I knew how he felt. Though I hadn’t lusted after New York for much of my life at all—I hadn’t even really thought about it much until my senior year of college, when I was trying to figure out what to do—when I got there I got swept up quick in the romance of it all, a humming city that lived out on the street.
We spent a lot of nights on John’s roof. I came to think of it as John’s roof more than John’s and David’s, since John and I hung out much more. We’d sit out in chairs on the roof and drink beer and smoke cigarettes and look at the Empire State Building, which dominated the northern view. Sometimes we would cook up on the roof, on a little grill John had, and would sit on a piece of cardboard and eat barbecued chicken and get real messy and roll around drunk.
That was a good time. I was working a couple blocks away on Hudson Street and oftentimes I’d come right over after work, in that first late summer, and sit up on the roof with John. After a few beers I’d walk home to the East Village.
Then September 11th happened. While the planes were hitting the Twin Towers, I was in the shower. I walked out onto East 7th Street and turned west, to walk to Hudson Street, when I saw a fleet of emergency vehicles, fire engines, and cop cars scream down First Avenue. I turned south onto First and saw, way down south, smoke way up high. The Towers themselves were obscured by other buildings, but I knew that nothing downtown was that high up, and that it must be the Trade Center. When I got to where I could see the Towers themselves, I saw massive burning holes in both buildings.

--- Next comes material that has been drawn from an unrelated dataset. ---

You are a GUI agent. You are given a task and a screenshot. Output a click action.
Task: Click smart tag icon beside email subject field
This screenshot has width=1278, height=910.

I kept walking to work because I didn’t really know what else to do, and my cell phone wouldn’t work, so I wanted to be able to use the landlines at my office, which I figured would be better. So I made my way over southwest, toward SoHo. Near NYU I passed the upper deck running track, which is in full view of the towers, and was shocked to see someone working out, running around the track as if it were just another blue fall Tuesday. I stood at the corner of Thompson and LaGuardia Place and watched as the first tower fell. Everyone in the street was crying, myself included, and some were screaming. Everywhere cars were opened to the street with their radios on, with groups of people gathered around, listening.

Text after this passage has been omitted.